Bobby Kennedy. Even almost 40 years later his name evokes an incredible grief. The last of the three- JFK, Martin Luther King, Jr., Bobby. In Bobby I am convinced we lost the last great politician who understood the passion of the American soul. Reagan, even though I find it hard to say, came close, but you were never sure whether he was acting or not. Plus his understanding was based on some different conceptions of what the American soul is all about. Jimmy Carter and Bill Clinton had some understanding but had too many personal shortcomings or attitudes that got in the way.
Perhaps considering the current candidates of both parties drove me deeper into grief as I watched. No one. Absolutely no one has that passion for what America stands for and the courage to talk about it with such personal strength as Bobby.

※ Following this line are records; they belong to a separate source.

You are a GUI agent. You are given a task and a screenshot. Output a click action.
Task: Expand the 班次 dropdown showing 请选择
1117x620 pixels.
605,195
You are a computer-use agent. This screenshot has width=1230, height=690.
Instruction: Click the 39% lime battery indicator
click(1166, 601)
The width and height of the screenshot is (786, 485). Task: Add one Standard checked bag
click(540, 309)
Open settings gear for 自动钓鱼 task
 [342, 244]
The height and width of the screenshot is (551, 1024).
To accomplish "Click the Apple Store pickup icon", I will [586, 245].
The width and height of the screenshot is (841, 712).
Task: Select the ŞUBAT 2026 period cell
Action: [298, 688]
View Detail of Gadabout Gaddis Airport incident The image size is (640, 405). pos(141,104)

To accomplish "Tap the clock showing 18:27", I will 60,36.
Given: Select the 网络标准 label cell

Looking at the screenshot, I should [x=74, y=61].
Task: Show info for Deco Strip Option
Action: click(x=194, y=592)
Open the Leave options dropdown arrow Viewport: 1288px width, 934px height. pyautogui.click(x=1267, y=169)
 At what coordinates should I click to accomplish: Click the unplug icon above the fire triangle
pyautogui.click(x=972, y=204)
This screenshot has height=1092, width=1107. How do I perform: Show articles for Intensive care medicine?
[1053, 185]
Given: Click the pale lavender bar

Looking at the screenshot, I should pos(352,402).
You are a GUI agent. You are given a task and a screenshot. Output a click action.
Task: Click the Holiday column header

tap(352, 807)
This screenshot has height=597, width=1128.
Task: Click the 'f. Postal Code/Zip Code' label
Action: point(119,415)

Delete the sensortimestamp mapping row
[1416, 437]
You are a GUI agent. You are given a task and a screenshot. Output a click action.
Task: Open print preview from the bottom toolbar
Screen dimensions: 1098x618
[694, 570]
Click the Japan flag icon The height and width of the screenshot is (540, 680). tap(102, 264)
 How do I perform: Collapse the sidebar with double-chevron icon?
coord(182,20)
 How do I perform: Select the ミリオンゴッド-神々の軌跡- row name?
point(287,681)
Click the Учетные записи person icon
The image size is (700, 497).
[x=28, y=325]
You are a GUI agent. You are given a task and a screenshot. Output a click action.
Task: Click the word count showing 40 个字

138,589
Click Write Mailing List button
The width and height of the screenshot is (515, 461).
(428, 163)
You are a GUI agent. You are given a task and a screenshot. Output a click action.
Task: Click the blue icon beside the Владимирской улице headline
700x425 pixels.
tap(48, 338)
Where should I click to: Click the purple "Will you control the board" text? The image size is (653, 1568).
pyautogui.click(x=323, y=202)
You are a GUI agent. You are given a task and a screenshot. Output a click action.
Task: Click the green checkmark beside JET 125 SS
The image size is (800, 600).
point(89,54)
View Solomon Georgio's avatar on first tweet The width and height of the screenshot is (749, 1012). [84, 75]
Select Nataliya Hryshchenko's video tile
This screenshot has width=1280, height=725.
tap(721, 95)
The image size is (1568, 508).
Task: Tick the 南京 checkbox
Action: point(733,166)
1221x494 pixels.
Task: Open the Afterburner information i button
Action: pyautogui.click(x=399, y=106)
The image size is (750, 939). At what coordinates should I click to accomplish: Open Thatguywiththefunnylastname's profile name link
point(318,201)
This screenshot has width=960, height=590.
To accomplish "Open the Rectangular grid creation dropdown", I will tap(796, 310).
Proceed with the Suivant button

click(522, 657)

When you watched Bobby in those last months you knew there was something deep and hopeful that he was presenting to us. And you knew he believed and cared. His great moment was in Indianapolis the night King was killed as his words allowed for the true grief of the moment to surface like it did nowhere else. (Hear his words here.)
The grief I still feel when remembering that awful few months from January through the Chicago Convention riots in August is as much a grief for what was ultimately lost in our nation and has never been found again. We have not been able to come together. We only seem to be more and more deeply divided. Bobby remains the symbol for many of us of what could have been. Whether it would have or not is never the issue. It was the hope that was lost. We have yet to find it again.
1 comment:
It wasn't until I was older that I appreciated RFK, and what I appreciated was the great change he personally had gone through. I think it fair to say that up until JFK's death little brother Bobby was a spoiled rich kid intent on making his own reputation. He, like his big brother, was a cold warrior. All of that hard-headed bravado vanished after JFK's death and what replaced it was the qualities you point to. What a loss indeed! For RFK was an example of change and had experienced it personally, had changed his thinking and the course of his life; he embodied the possibilities that so frightened many of his contemporaries.